Прометей писал Икару. И победитель космоса был потрясен силой духа и воли этого человека.
«Какие же сильные люди живут на земле», — сказал Юрий Алексеевич.
Сказал Гагарин!..
ФРАНЦУЗСКИЕ ВСТРЕЧИ
Марсельеза
Осенью 1944 года наши войска освободили военнопленных, заключенных в одном из концлагерей Восточной Пруссии. Это были преимущественно французы, взятые в плен еще на Марне в 1940 году. Изможденные, но оживленные и радостные лица. Самая разностильная, изрядно потрепанная одежда. И… сохранившиеся почти у всех традиционные береты. Здесь были жители разных городов Франции. Парижане и руанцы. Бургундцы и гасконцы, бретонцы и марсельцы. Один из них, молодой, черноглазый, с очень худым лицом и топкими обескровленными губами, немного говорил по-русски. Андрэ Дютур. Парижанин, музыкант. Скрипач. Перед войной он побывал в России: в Одессе и Севастополе. Здесь, в лагере, он был землекопом на самых тяжелых работах. Он пытался бежать и был наказан. Он не мечтал уже вернуться на родину. Да и сумеет ли он теперь своими огрубевшими руками опять взять смычок? Впрочем, и это не так уж важно. Главное — жизнь. Свобода. У него в Париже были жена и двое детей. Были… Пять лет он не имел никакой весточки с родины. У меня не было времени долго разговаривать с французами. Но в моей полевой сумке случайно оказалась недавно полученная из Москвы тоненькая книжка стихов Арагона, изданная в Алжире, и я прочел французам на их родном языке замечательные стихи, написанные поэтом в подполье:
Надо было видеть, как горели их глаза. А потом Андрэ Дютур сорвал берет с головы и запел очень высоким, ломающимся голосом.

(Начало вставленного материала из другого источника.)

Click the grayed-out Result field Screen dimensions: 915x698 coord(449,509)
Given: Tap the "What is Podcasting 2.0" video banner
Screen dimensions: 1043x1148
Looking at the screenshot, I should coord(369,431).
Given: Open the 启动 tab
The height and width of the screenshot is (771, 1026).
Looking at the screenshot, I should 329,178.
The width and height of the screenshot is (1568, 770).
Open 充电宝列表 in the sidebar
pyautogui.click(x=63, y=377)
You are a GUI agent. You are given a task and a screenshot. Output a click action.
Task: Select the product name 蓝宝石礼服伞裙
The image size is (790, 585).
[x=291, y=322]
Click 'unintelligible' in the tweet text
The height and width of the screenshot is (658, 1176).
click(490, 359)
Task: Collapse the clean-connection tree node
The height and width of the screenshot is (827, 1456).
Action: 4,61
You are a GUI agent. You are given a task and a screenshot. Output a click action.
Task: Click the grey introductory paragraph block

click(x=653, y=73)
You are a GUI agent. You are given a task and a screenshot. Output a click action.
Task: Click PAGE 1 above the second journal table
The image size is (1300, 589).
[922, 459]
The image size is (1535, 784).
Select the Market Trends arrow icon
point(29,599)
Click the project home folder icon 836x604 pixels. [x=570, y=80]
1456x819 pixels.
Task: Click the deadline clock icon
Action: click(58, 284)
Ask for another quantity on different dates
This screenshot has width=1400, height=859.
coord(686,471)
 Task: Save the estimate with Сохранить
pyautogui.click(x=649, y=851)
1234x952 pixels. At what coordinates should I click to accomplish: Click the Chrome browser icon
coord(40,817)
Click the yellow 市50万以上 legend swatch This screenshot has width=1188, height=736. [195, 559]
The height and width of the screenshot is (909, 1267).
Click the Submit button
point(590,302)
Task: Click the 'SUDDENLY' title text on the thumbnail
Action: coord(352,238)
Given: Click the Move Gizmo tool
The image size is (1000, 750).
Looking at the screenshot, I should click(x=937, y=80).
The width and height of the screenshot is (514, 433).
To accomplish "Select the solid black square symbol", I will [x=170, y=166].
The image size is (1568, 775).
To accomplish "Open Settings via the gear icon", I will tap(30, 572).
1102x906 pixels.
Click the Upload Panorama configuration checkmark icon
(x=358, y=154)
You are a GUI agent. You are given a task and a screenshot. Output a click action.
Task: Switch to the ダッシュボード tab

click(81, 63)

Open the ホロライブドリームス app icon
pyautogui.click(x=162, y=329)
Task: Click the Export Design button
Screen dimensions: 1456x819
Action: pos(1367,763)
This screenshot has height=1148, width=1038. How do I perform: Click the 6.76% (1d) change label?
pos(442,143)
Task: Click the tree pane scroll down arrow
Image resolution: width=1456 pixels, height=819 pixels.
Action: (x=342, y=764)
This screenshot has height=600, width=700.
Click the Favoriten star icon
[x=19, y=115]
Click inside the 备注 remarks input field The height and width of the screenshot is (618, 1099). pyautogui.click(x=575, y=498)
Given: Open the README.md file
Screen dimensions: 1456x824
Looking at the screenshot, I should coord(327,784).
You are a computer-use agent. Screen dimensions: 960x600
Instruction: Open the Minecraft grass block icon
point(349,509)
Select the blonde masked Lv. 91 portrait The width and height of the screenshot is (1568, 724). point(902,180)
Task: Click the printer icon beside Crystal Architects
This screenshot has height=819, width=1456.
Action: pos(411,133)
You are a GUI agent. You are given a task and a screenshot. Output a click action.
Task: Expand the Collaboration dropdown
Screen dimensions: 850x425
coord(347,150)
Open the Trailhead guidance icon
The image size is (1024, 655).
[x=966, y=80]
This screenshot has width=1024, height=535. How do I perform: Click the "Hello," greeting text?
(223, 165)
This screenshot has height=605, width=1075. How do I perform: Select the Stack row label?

И мы все подхватили знакомый мотив песни, созданной полтора века назад в боях за свободу.
…После войны я рассказал об этом эпизоде Арагону. А он, оказывается, уже слышал об этом. На одном парижском вечере, где исполнялись стихи поэтов Сопротивления, к нему подошел бывший заключенный и взволнованно поведал, как впервые услышал эти стихи от советских офицеров, освободивших лагерь.
А еще через пятнадцать лет я стоял в Париже у Триумфальной арки. Только что на площади Согласия мне повстречалась машина, в которой удобно, по-хозяйски развалившись, восседал генерал Шпейдель… Это не укладывалось в сознании. Казалось непостижимым: на фронтоне Триумфальной арки прекрасный рюдовский барельеф: «Марсельеза». Вдохновенная женщина, ведущая в бой солдат… Суровых, бородатых, опаленных порохом солдат, точно сошедших со страниц барбюсовского «Огня»… А внизу у арки вечный огонь на могиле Неизвестного солдата. И — генерал Шпейдель. Палач Парижа. В памяти возникали гневные слова Элюара: «Нет, не будет в мире спасенья, доколе мы будем прощать палачам…»
…В этот день во Дворце спорта выступал наш Краснознаменный ансамбль песни и пляски.
Огромный круглый зал дворца был переполнен. Вглядевшись, можно было узнать знакомые лица: Морис Торез, Жанетта Вермерш, Арагон и Эльза Триоле, звезды экрана, министры и писатели. Здесь был весь Париж. На сцену вышли советские музыканты, певцы и танцоры. Некоторые французы еще помнили, как двадцать три года назад в Париже выступал ансамбль под руководством профессора Александра Васильевича Александрова. Сейчас дирижировал его сын Борис.
Оркестр и хор исполнили «Марсельезу». Это был не только французский государственный гимн. Это была песня Свободы, сочиненная полтораста лет назад Руже де Лиллем. Песня, с которой молодая армия французской революции шла в бой с интервентами за родину и свободу.
Эта песня пелась в подполье. Иногда шепотом. Ее вернули Парижу советские воины — певцы и музыканты, и она находила отзвук в сердцах парижан.
А потом было много народных песен: русских и украинских. И когда Евгений Беляев запел «Калинку» и десятки танцоров закружились в вихре бешеных плясок, казалось, ритм этих плясок пронизывает весь зал и… зал сейчас поддержит этих неуемных советских юношей в армейской форме.